Given data >>
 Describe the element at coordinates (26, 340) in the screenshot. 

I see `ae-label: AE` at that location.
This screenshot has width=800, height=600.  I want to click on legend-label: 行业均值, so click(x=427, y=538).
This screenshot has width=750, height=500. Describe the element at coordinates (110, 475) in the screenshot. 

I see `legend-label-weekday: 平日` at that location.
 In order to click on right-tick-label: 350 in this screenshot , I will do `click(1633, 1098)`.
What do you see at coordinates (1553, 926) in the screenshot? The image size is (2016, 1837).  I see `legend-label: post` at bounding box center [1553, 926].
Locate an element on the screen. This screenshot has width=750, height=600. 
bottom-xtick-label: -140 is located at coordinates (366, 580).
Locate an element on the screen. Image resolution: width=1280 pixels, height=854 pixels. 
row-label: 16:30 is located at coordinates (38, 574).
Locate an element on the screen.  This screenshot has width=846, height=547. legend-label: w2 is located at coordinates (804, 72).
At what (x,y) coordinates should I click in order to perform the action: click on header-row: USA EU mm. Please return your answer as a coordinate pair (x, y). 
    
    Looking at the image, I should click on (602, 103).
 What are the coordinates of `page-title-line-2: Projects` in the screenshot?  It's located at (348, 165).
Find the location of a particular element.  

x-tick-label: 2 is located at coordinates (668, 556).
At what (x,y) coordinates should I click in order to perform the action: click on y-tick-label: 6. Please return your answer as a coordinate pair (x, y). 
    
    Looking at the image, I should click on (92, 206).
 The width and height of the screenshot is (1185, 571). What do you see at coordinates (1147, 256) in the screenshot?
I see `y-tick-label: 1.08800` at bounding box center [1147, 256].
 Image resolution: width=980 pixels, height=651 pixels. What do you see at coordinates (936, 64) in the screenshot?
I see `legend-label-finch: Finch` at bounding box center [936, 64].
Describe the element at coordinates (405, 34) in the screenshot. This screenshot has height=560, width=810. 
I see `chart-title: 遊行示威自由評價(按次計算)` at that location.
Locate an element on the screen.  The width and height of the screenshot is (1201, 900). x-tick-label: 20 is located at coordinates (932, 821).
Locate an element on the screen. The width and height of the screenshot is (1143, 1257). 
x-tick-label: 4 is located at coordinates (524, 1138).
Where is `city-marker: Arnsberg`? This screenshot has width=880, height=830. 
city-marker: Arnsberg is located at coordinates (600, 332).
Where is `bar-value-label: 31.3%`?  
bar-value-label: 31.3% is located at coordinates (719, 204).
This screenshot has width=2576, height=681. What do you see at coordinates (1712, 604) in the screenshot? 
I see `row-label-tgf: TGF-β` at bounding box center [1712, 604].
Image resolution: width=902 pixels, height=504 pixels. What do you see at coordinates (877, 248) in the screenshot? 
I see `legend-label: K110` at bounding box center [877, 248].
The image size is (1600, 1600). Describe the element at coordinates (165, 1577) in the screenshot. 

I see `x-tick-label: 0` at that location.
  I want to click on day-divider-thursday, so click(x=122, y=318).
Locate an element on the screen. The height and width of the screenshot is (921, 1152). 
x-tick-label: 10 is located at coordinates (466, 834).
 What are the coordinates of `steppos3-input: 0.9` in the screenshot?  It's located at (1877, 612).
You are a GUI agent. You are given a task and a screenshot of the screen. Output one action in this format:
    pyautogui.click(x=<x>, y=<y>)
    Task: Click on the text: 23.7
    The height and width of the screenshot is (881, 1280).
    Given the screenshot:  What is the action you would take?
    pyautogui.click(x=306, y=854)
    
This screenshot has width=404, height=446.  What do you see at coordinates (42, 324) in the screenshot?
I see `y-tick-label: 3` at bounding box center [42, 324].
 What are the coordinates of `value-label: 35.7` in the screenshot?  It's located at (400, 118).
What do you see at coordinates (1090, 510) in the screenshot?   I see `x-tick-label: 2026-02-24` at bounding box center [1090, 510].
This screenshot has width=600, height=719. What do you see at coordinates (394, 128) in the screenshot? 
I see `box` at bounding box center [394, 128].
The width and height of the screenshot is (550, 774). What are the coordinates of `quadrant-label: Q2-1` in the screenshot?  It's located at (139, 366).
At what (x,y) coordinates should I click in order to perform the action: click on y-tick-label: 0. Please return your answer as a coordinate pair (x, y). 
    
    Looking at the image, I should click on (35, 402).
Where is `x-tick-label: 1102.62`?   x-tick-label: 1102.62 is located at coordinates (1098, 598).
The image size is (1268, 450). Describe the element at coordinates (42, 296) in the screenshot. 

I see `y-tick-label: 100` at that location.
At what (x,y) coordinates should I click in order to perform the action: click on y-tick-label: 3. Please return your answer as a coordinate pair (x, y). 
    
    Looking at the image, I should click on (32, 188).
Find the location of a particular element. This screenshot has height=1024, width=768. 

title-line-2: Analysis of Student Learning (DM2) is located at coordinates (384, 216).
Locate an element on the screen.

Instruction >> Lay out the lines of every item above as a JSON list of strings, with one string per line and blank lines omitted.

Output for this exercise >>
[
  " Describe the element at coordinates (26, 340) in the screenshot. ",
  "I see `ae-label: AE` at that location.",
  "This screenshot has width=800, height=600.  I want to click on legend-label: 行业均值, so click(x=427, y=538).",
  "This screenshot has width=750, height=500. Describe the element at coordinates (110, 475) in the screenshot. ",
  "I see `legend-label-weekday: 平日` at that location.",
  " In order to click on right-tick-label: 350 in this screenshot , I will do `click(1633, 1098)`.",
  "What do you see at coordinates (1553, 926) in the screenshot? The image size is (2016, 1837).  I see `legend-label: post` at bounding box center [1553, 926].",
  "Locate an element on the screen. This screenshot has width=750, height=600. ",
  "bottom-xtick-label: -140 is located at coordinates (366, 580).",
  "Locate an element on the screen. Image resolution: width=1280 pixels, height=854 pixels. ",
  "row-label: 16:30 is located at coordinates (38, 574).",
  "Locate an element on the screen.  This screenshot has width=846, height=547. legend-label: w2 is located at coordinates (804, 72).",
  "At what (x,y) coordinates should I click in order to perform the action: click on header-row: USA EU mm. Please return your answer as a coordinate pair (x, y). ",
  "    Looking at the image, I should click on (602, 103).",
  " What are the coordinates of `page-title-line-2: Projects` in the screenshot?  It's located at (348, 165).",
  "Find the location of a particular element.  ",
  "x-tick-label: 2 is located at coordinates (668, 556).",
  "At what (x,y) coordinates should I click in order to perform the action: click on y-tick-label: 6. Please return your answer as a coordinate pair (x, y). ",
  "    Looking at the image, I should click on (92, 206).",
  " The width and height of the screenshot is (1185, 571). What do you see at coordinates (1147, 256) in the screenshot?",
  "I see `y-tick-label: 1.08800` at bounding box center [1147, 256].",
  " Image resolution: width=980 pixels, height=651 pixels. What do you see at coordinates (936, 64) in the screenshot?",
  "I see `legend-label-finch: Finch` at bounding box center [936, 64].",
  "Describe the element at coordinates (405, 34) in the screenshot. This screenshot has height=560, width=810. ",
  "I see `chart-title: 遊行示威自由評價(按次計算)` at that location.",
  "Locate an element on the screen.  The width and height of the screenshot is (1201, 900). x-tick-label: 20 is located at coordinates (932, 821).",
  "Locate an element on the screen. The width and height of the screenshot is (1143, 1257). ",
  "x-tick-label: 4 is located at coordinates (524, 1138).",
  "Where is `city-marker: Arnsberg`? This screenshot has width=880, height=830. ",
  "city-marker: Arnsberg is located at coordinates (600, 332).",
  "Where is `bar-value-label: 31.3%`?  ",
  "bar-value-label: 31.3% is located at coordinates (719, 204).",
  "This screenshot has width=2576, height=681. What do you see at coordinates (1712, 604) in the screenshot? ",
  "I see `row-label-tgf: TGF-β` at bounding box center [1712, 604].",
  "Image resolution: width=902 pixels, height=504 pixels. What do you see at coordinates (877, 248) in the screenshot? ",
  "I see `legend-label: K110` at bounding box center [877, 248].",
  "The image size is (1600, 1600). Describe the element at coordinates (165, 1577) in the screenshot. ",
  "I see `x-tick-label: 0` at that location.",
  "  I want to click on day-divider-thursday, so click(x=122, y=318).",
  "Locate an element on the screen. The height and width of the screenshot is (921, 1152). ",
  "x-tick-label: 10 is located at coordinates (466, 834).",
  " What are the coordinates of `steppos3-input: 0.9` in the screenshot?  It's located at (1877, 612).",
  "You are a GUI agent. You are given a task and a screenshot of the screen. Output one action in this format:",
  "    pyautogui.click(x=<x>, y=<y>)",
  "    Task: Click on the text: 23.7",
  "    The height and width of the screenshot is (881, 1280).",
  "    Given the screenshot:  What is the action you would take?",
  "    pyautogui.click(x=306, y=854)",
  "This screenshot has width=404, height=446.  What do you see at coordinates (42, 324) in the screenshot?",
  "I see `y-tick-label: 3` at bounding box center [42, 324].",
  " What are the coordinates of `value-label: 35.7` in the screenshot?  It's located at (400, 118).",
  "What do you see at coordinates (1090, 510) in the screenshot?   I see `x-tick-label: 2026-02-24` at bounding box center [1090, 510].",
  "This screenshot has width=600, height=719. What do you see at coordinates (394, 128) in the screenshot? ",
  "I see `box` at bounding box center [394, 128].",
  "The width and height of the screenshot is (550, 774). What are the coordinates of `quadrant-label: Q2-1` in the screenshot?  It's located at (139, 366).",
  "At what (x,y) coordinates should I click in order to perform the action: click on y-tick-label: 0. Please return your answer as a coordinate pair (x, y). ",
  "    Looking at the image, I should click on (35, 402).",
  "Where is `x-tick-label: 1102.62`?   x-tick-label: 1102.62 is located at coordinates (1098, 598).",
  "The image size is (1268, 450). Describe the element at coordinates (42, 296) in the screenshot. ",
  "I see `y-tick-label: 100` at that location.",
  "At what (x,y) coordinates should I click in order to perform the action: click on y-tick-label: 3. Please return your answer as a coordinate pair (x, y). ",
  "    Looking at the image, I should click on (32, 188).",
  "Find the location of a particular element. This screenshot has height=1024, width=768. ",
  "title-line-2: Analysis of Student Learning (DM2) is located at coordinates (384, 216).",
  "Locate an element on the screen."
]